Ainsi, l’Ariya offre une devanture au design marquant. Avec ses blocs optiques effilés et haut perchés, l’éclairage est puissant et efficace. Ils sont intégrés dans une structure soulignée par une bande de DEL en forme de bâton de hockey, l’une des signatures visuelles de Nissan, notamment dans sa gamme électrique.

Au centre, la « grille » est complètement fermée et semble n’être qu’une applique noire. En y regardant de plus près, on remarque toutefois un relief en trois dimensions qui rehausse l’apparence. Nissan aurait pu accentuer davantage le contraste, car bon nombre de personnes risquent de ne pas remarquer ce détail.

De profil, la version à l’essai bénéficiait d’une option de peinture deux tons facturée 950 $. Le choix d’un noir lustré, plutôt que d’un simple plastique mat, rehausse l’apparence générale. On retrouve ce traitement sur les pare-chocs, les bas de caisse et les arches de roue.

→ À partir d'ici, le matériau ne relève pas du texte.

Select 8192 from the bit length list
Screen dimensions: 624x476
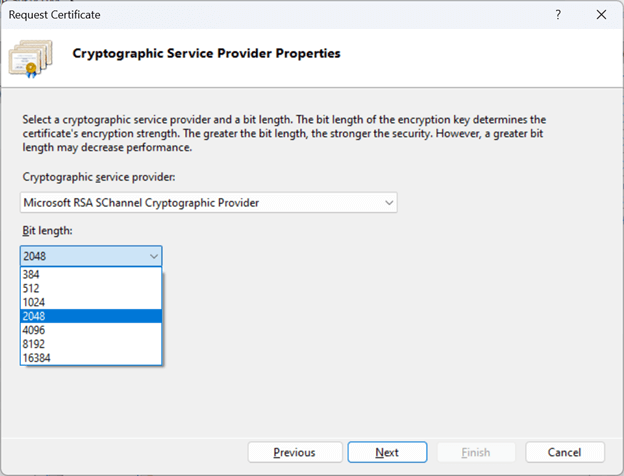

Avec toutes les options, l’Ariya Evolve+ portait de superbes jantes de 20 pouces au design géométrique particulièrement réussi.
À l’arrière, le VUS impose une nouvelle direction stylistique avec un feu unique traversant. Un choix sage, qui résistera mieux à l’épreuve du temps. On retrouve d’ailleurs une approche similaire sur le nouveau Murano et l’Infiniti QX80.

Cabine familiale : fonctionnelle et originale
À l’ouverture de la porte, le premier constat est l’espace généreux offert aux occupants. Le tableau de bord semble flotter devant les passagers, et il n’y a pas de console centrale encombrante aux pieds. À la place, un grillage rétroéclairé intrigue, surtout le soir. Après plusieurs jours d’essai, difficile de comprendre l’intention artistique derrière cet élément.
Les détails de couleur bronze apportent une touche de raffinement. Même chose pour les appliques en suédine sur la planche de bord et les portières. Le cuir Nappa bleu donne une présentation distinctive et haut de gamme.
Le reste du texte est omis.